Perhaps this is all difficult to really fathom, and if it’s not then I clearly didn’t do a very good job at explaining. I understand there are people who are going to read this who might genuinely believe they know what I’m talking about (and perhaps a few might actually get it) but I’m skeptical to trust that familiarity. It isn’t that I’m under the impression that what I’m experiencing right now is unique and solely my experience- no, that would be such a foolish thought. What it comes down to, really, is that I don’t trust that my words have said enough or described enough to fully and accurately explain where I am these days.

Wednesday, May 5, 2010

waiting for the worms.

I don’t write nearly as much as I should, granted I don’t have time like I used to.

Aren’t I too young for my life to revolve around my jobs instead of my education and my youth? Perhaps that’s why I have no desire to grow old; I’m getting all of this done much too fast. School is just something that passes the free time I don’t know what to do with and my youth is just some Never Land I can hardly remember. (Was it real? Or am I imagining it? I most certainly must have made it up in my head.) I know this to be true for one reason and that reason is last week.

Last week I had a break in between terms at school. Pretty much everyone I interact with on campus disappeared for the week (and rightfully so! What good is a vacation if you don’t do something a little out of the ordinary?). I was left with myself and both of my jobs. I slept in my room, alone. I didn’t hear my own voice until I was taking an order at work or teaching a child what a short vowel was. I came home, feet aching and all, only to lie down in my bed and read or doze off until my alarm went off again. When I wasn’t working I was doing things I felt I should be doing, like cleaning and grocery shopping and planning for the next day of work. And you know what? I fell into such a quiet, lonely routine that I felt as though perhaps that was the kind of life I was doomed to live (and I am so very terrified at spending the rest of my life working at a coffee shop in the morning and tutoring by night. That is most certainly not what I want out of life.) And then I started to worry about what I’m doing with my life right now. I came to the conclusion that this school business is just too drawn out and boring for me. I really don’t give a shit about the grades I’m getting (or not getting. My parents would definitely disagree with the bullshit numbers that represent my intelligence.) I go to classes I’m genuinely interested in and when they grow boring…well, when they grow boring you can be sure my attendance reaches what grade-school teachers would call “unsatisfactory”.

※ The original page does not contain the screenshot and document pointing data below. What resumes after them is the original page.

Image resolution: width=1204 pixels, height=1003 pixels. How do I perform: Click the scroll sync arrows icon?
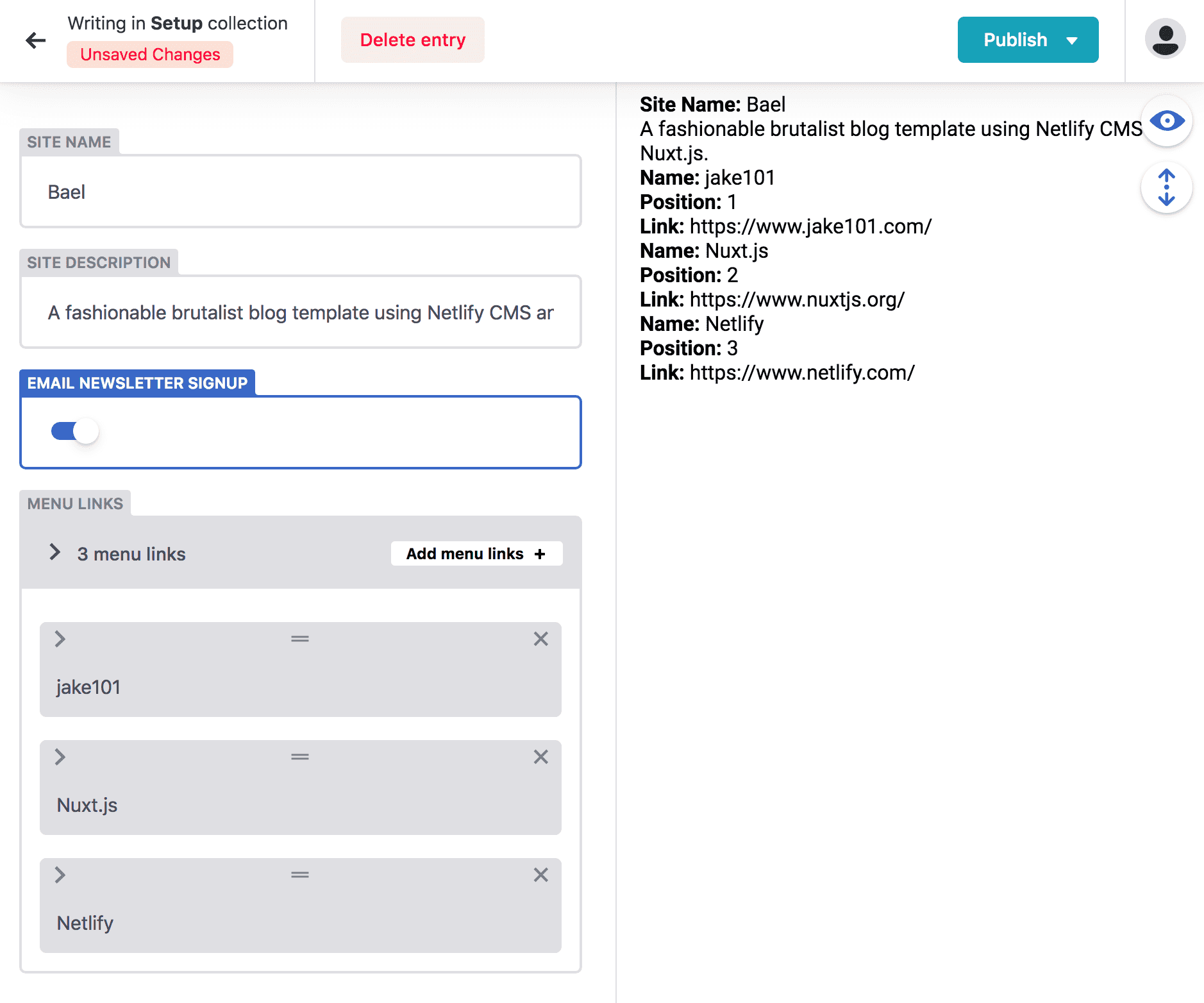1166,187
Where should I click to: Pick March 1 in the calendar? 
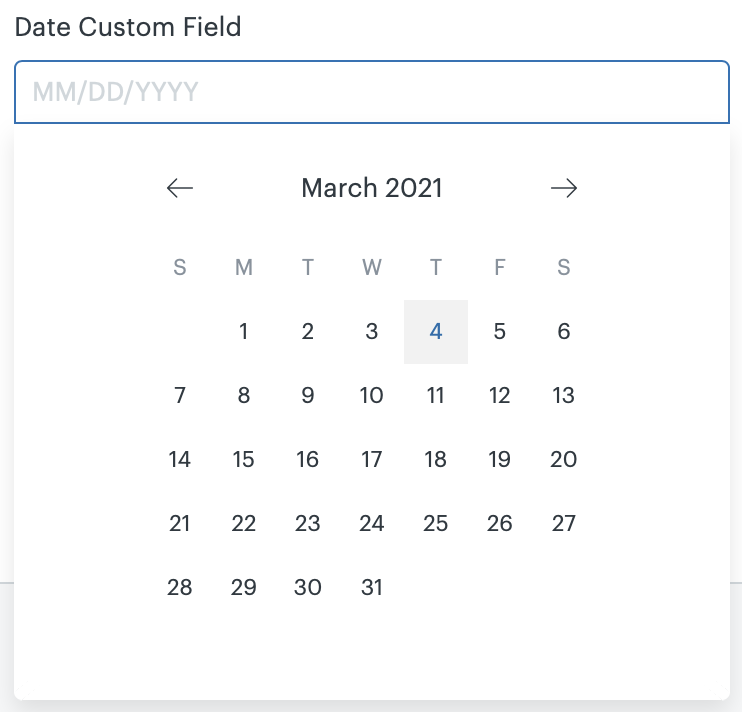click(x=244, y=332)
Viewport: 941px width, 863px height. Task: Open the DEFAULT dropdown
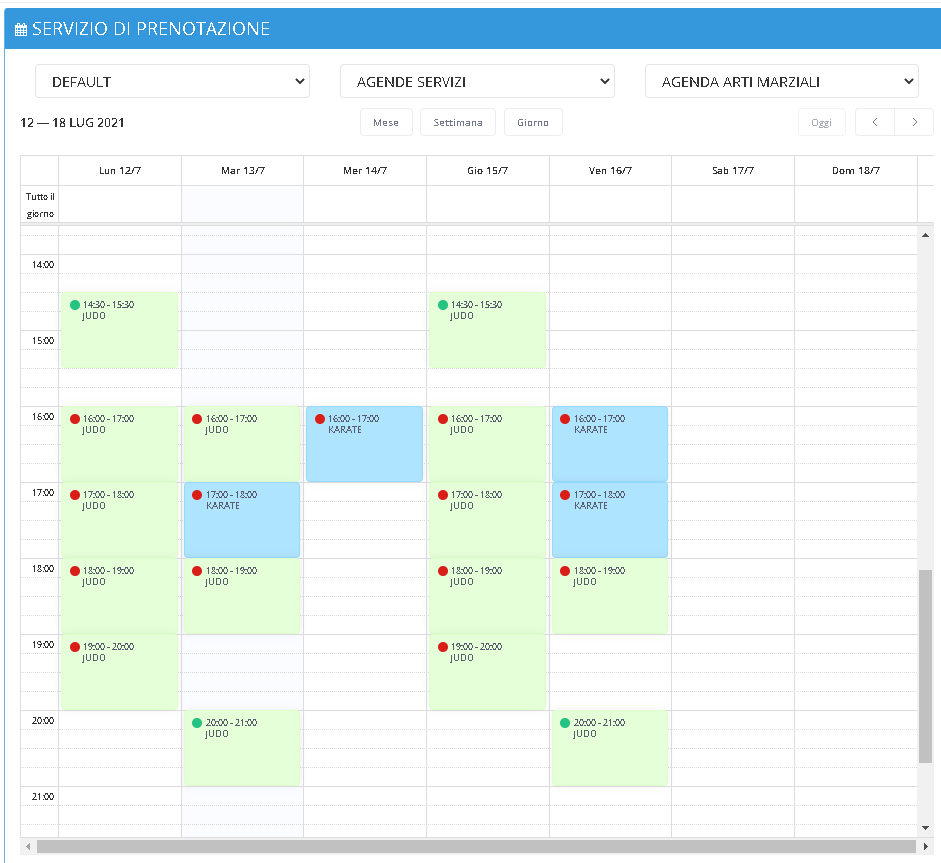[x=172, y=82]
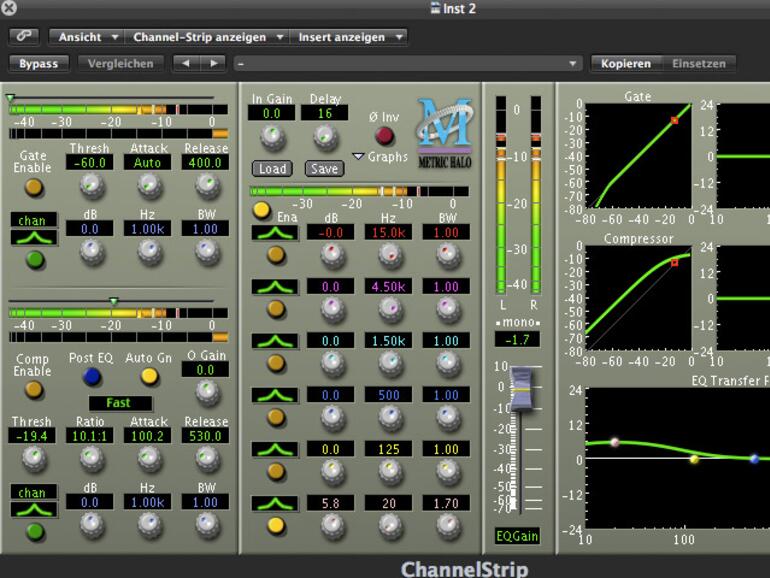Click the compressor Thresh value field
This screenshot has width=770, height=578.
pos(33,436)
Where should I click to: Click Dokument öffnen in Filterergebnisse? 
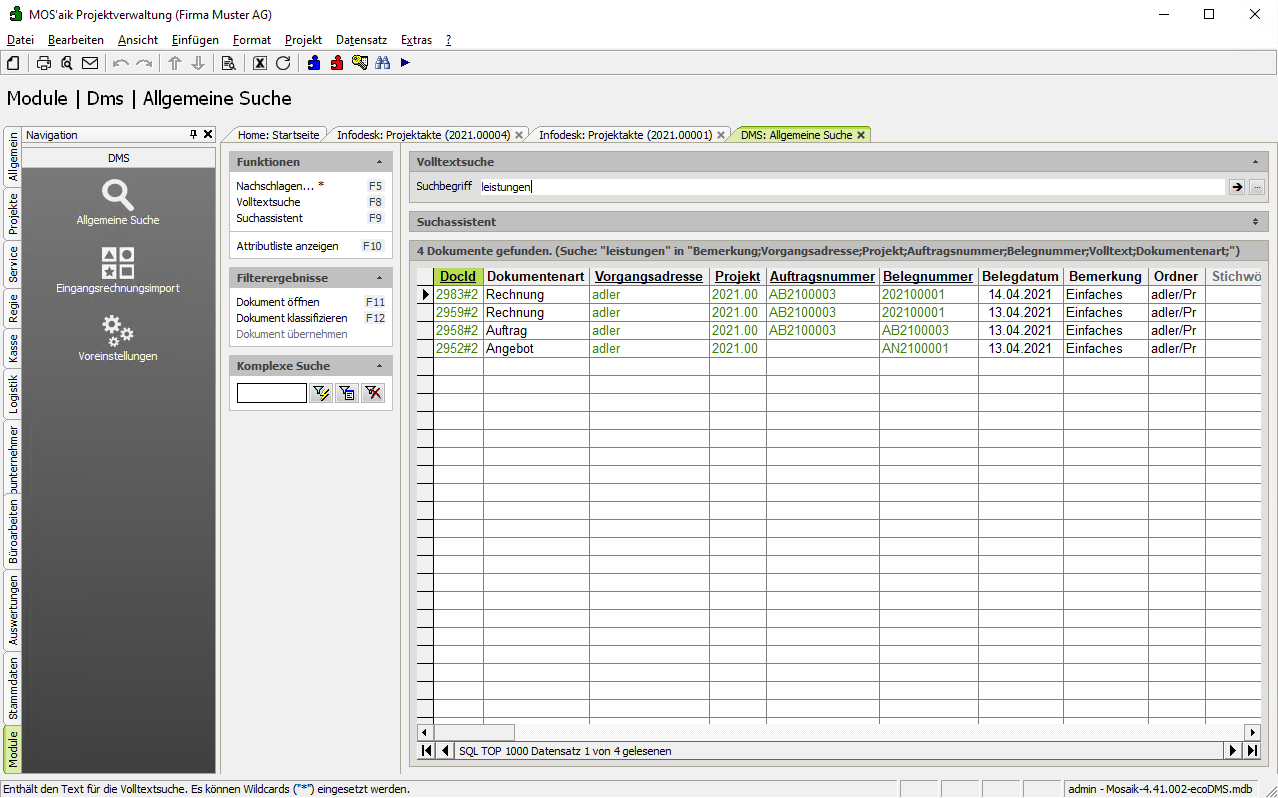pyautogui.click(x=278, y=302)
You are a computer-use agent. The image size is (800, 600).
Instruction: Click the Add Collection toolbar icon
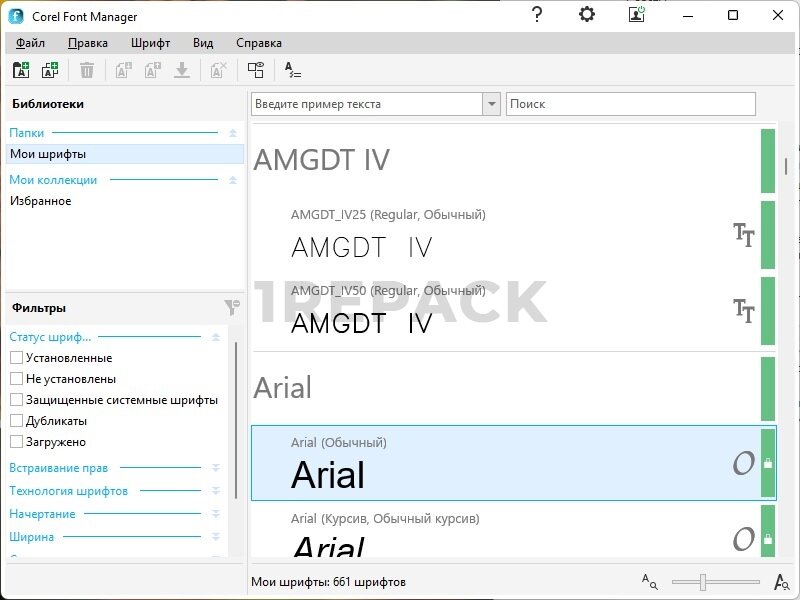[x=50, y=70]

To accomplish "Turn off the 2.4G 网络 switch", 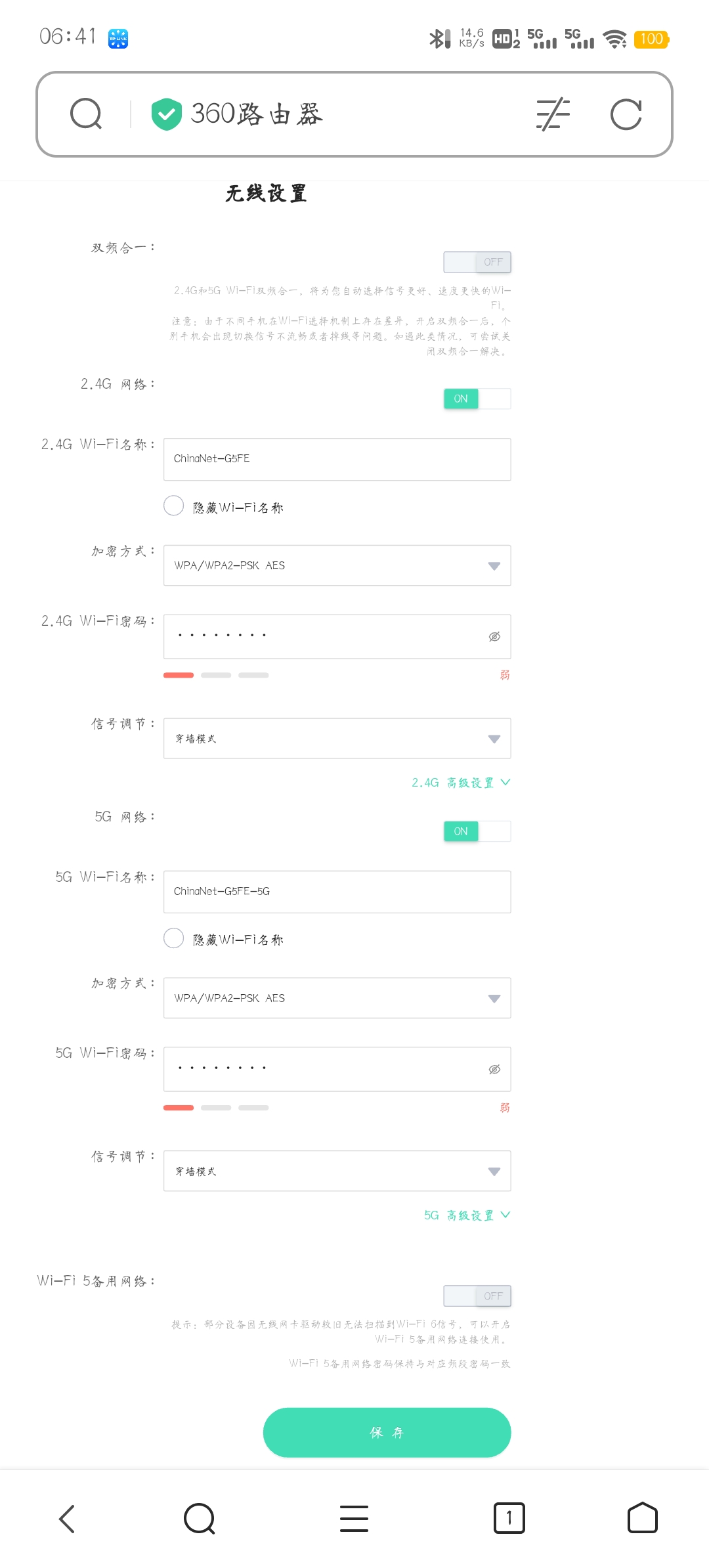I will click(477, 399).
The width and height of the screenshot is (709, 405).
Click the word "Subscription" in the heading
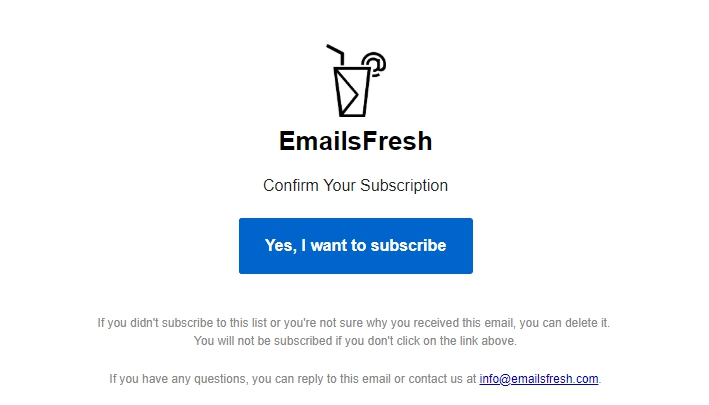click(x=404, y=186)
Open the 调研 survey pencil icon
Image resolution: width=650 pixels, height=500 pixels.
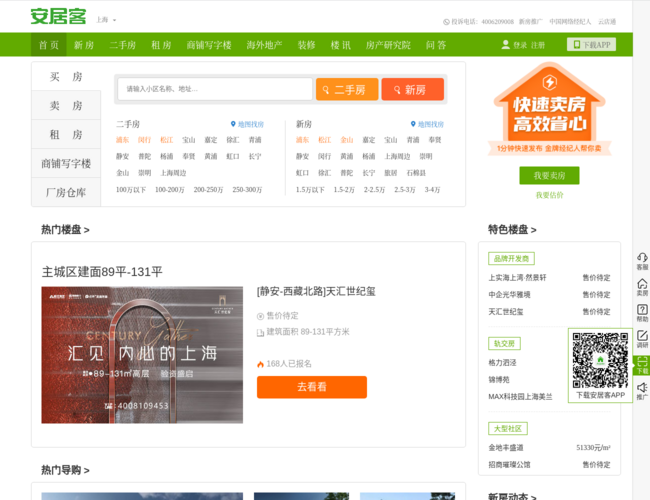click(x=641, y=336)
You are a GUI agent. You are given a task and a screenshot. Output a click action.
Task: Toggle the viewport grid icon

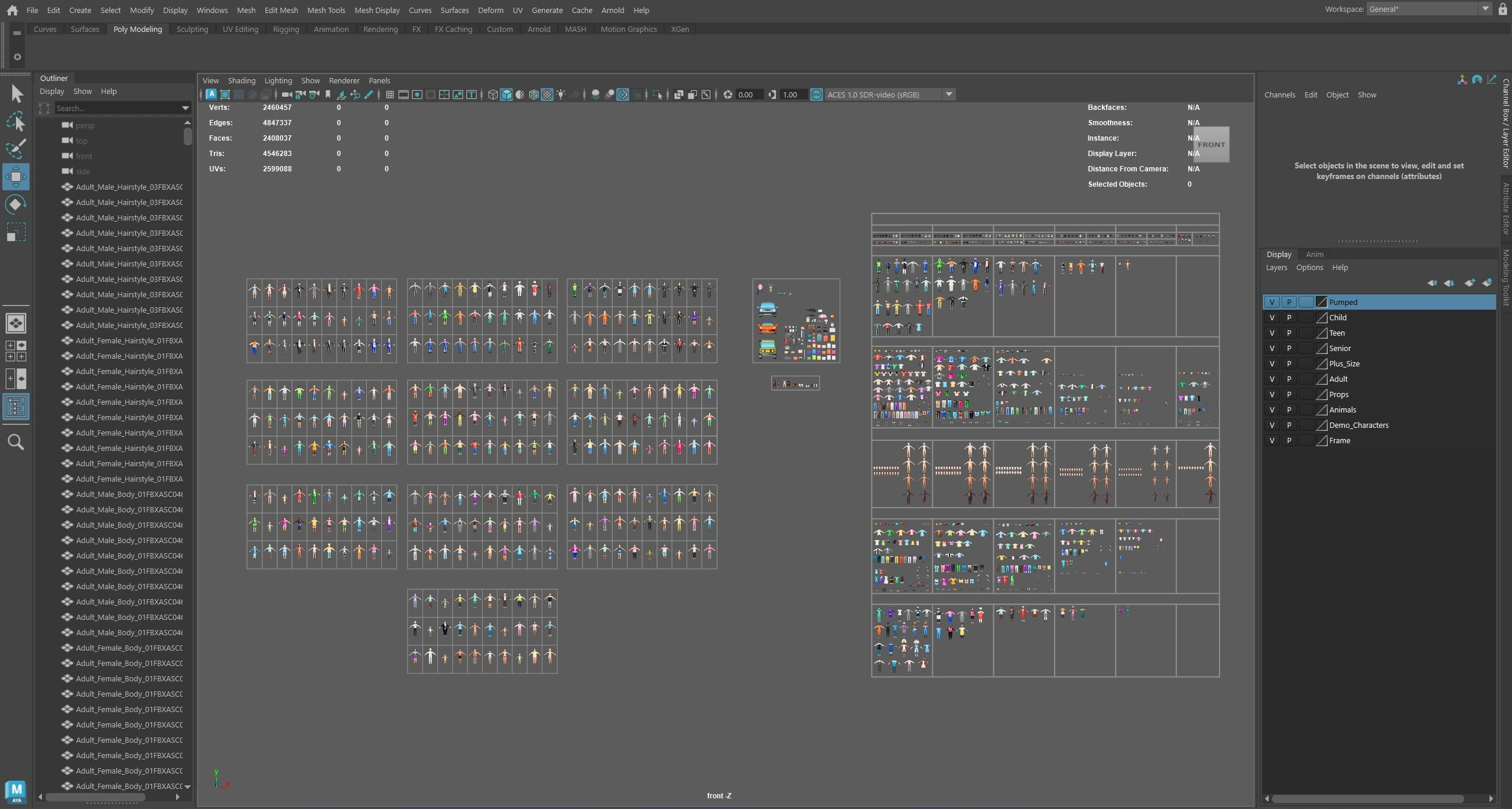click(x=389, y=95)
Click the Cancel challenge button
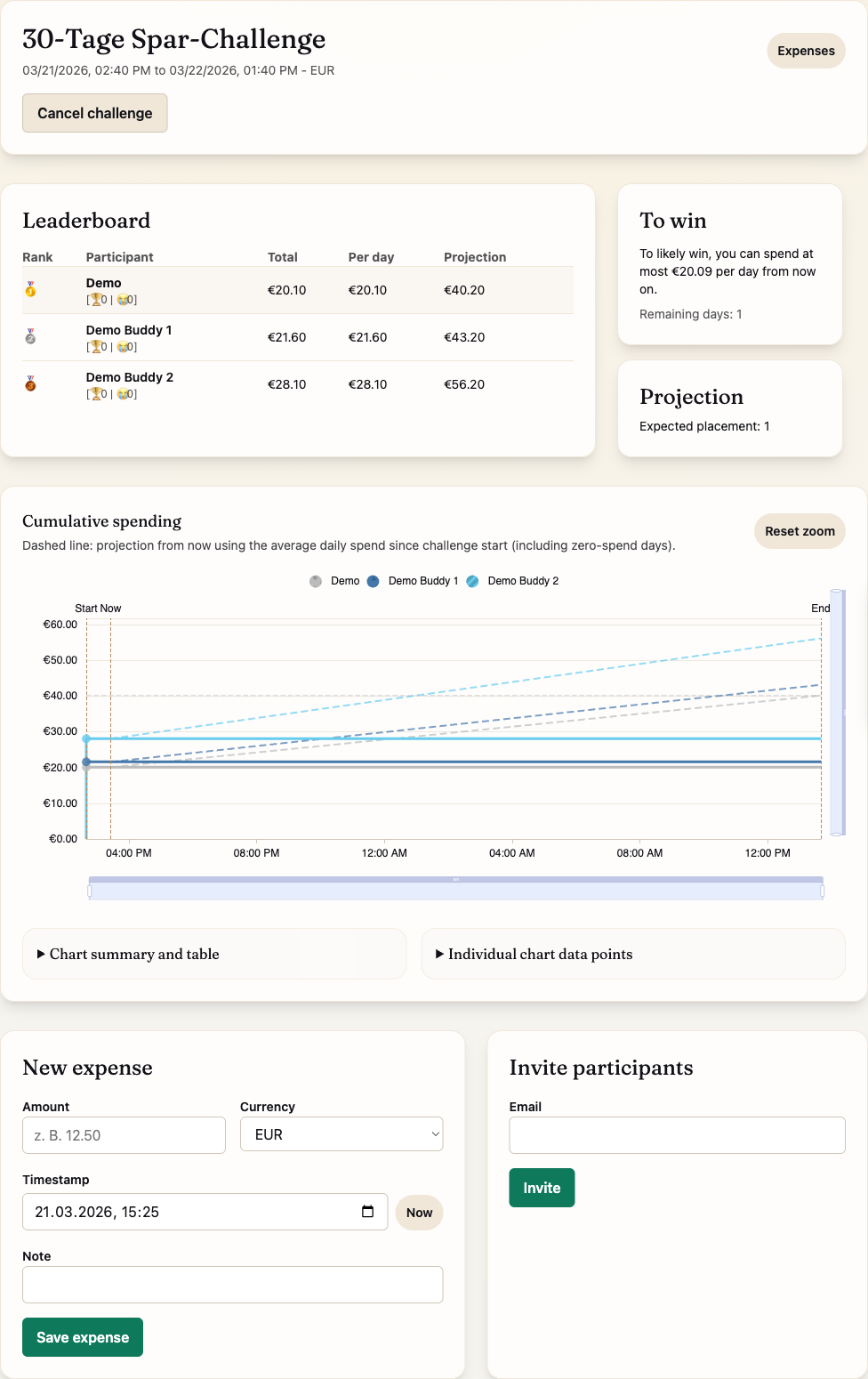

I know that quitting school is not really an option. I do not want to be catapulted into the real world and I would definitely put an end to a life of work very quickly if that’s what I was left with. What I want instead is to live and go places and see things and write about it. I feel like I’m wasting my time working toward a degree that will hardly validate me as a writer. I already know the kind of life I’m setting myself up for by taking out loans to go to college for something that I know I can do (not to mention there is hardly any room for growth as a writer when I’m stuck in this monotonous cycle of work, school, work, stare at the wall, work, school, work, rinse, wash, repeat). I haven’t had any sort of experience worth writing about in so long that I simply feel like I’m standing still while the world spins around me, blurry and impossible to understand.

I really just want to say “fuck it”, close my eyes and dive head first into the blur.